There are other recent measures: the widespread use of Narcan (a drug overdose antidote) by police and EMTs; immunity from prosecution by drug users who call 911 when they or a friend overdoses, and the use of strict-liability laws to charge drug dealers in overdose deaths.
On the night her son died Teresa Roche, went into his phone and saw his text messages about getting drugs.
"He wasn't an addict," she said. "He worked six, seven days a week. He was off that day and I think he was just experimenting."
Those text messages included the phone number of the person who knew the drug dealer and the street name of the dealer. She has turned them over to Sussex County prosecutor Francis A. Koch.
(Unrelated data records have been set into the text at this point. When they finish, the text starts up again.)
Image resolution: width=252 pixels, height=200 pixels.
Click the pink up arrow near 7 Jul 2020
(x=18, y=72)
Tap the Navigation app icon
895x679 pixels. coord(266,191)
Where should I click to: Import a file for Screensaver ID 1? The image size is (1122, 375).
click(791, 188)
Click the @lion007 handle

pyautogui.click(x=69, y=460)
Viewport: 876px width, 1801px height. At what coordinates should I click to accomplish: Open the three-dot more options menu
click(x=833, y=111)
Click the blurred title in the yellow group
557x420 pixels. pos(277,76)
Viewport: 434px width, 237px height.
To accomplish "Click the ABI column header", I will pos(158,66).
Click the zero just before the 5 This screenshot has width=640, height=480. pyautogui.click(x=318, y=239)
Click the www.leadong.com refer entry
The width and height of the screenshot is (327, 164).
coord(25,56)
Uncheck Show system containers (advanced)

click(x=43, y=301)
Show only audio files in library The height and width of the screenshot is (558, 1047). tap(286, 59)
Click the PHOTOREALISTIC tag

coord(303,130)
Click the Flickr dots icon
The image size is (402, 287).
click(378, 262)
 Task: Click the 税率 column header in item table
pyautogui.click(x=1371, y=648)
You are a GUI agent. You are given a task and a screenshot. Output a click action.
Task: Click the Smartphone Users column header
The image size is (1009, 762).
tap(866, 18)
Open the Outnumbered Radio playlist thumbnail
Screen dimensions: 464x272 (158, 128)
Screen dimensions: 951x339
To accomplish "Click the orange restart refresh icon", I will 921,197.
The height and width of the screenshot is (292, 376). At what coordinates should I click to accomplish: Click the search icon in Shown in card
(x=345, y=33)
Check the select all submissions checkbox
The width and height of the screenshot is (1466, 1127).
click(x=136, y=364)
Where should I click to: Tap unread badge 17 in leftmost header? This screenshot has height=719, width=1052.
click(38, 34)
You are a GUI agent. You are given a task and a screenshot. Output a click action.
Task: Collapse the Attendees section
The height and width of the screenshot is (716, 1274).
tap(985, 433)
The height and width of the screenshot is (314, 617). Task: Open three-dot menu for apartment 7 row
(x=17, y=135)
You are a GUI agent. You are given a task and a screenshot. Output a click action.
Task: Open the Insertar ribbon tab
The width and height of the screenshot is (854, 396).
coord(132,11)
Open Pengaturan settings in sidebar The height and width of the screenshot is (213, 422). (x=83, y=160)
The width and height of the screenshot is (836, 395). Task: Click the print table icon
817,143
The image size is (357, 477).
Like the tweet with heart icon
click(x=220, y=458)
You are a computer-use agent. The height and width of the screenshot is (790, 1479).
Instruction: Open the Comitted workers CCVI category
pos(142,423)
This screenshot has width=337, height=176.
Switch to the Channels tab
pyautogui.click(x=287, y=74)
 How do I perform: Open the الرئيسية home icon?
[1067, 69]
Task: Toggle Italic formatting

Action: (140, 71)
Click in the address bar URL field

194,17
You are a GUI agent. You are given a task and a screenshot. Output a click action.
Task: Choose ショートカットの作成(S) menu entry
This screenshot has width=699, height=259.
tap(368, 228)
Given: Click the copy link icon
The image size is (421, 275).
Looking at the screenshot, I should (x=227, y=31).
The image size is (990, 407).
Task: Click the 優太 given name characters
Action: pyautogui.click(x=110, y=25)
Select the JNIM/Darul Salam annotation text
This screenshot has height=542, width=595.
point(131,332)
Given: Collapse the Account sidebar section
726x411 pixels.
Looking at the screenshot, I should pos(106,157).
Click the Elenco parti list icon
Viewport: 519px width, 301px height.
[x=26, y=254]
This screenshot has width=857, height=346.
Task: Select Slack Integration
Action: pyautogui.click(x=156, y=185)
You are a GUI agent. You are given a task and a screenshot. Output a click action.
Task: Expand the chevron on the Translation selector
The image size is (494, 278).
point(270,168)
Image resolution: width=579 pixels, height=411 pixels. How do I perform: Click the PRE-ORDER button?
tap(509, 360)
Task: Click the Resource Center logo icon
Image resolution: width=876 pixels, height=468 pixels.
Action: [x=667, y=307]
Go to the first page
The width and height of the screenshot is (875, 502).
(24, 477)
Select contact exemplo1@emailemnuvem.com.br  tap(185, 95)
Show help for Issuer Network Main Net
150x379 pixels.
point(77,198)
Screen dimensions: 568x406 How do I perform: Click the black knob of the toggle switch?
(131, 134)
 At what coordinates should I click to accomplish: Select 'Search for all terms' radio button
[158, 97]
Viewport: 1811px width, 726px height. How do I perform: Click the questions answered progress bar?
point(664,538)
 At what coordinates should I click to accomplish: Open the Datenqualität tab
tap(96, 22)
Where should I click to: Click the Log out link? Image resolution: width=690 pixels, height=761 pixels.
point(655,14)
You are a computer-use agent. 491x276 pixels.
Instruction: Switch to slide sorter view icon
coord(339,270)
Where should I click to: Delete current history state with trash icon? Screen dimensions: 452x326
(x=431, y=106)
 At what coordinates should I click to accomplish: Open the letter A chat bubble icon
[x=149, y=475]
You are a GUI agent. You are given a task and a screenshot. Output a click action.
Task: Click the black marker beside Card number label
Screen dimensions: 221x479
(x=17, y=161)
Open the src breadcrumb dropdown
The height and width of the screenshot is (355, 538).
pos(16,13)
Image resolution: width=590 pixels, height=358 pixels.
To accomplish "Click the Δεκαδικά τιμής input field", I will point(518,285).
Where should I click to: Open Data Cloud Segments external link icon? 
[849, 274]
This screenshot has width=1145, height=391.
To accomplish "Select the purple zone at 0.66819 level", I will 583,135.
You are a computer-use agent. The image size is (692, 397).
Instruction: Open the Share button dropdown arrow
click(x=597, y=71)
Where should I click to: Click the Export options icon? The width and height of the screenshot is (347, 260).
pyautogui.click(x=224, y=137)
"He said strict-liability cases are hard to prove," she said. "But I hope he does something. Somebody has to do something. I don't want anyone else to go what I'm going through."
Nicholas is the second child Teresa Roche has lost. A baby, Jennifer died in 1984, and Nicholas's death, while creating a new wound of unfathomable depth, opened up the old one, too.
Teresa Roche knows the death of a child is a hole that grows larger in time, not smaller. The unlived life not only means unfilled dreams, but also an unfilled family. Even with three surviving daughters, and another son, who was Nicholas' twin, the family will never be whole.
Gone with Teresa Roche's children are a future son- and daughter-in-law and grandchildren. Gone are the plans Nicholas had to take his mother and twin brother to the Carolinas someday and open a family restaurant. Now Teresa Roche's youngest child, by minutes, lies in a grave blocks from their home and she can never leave him.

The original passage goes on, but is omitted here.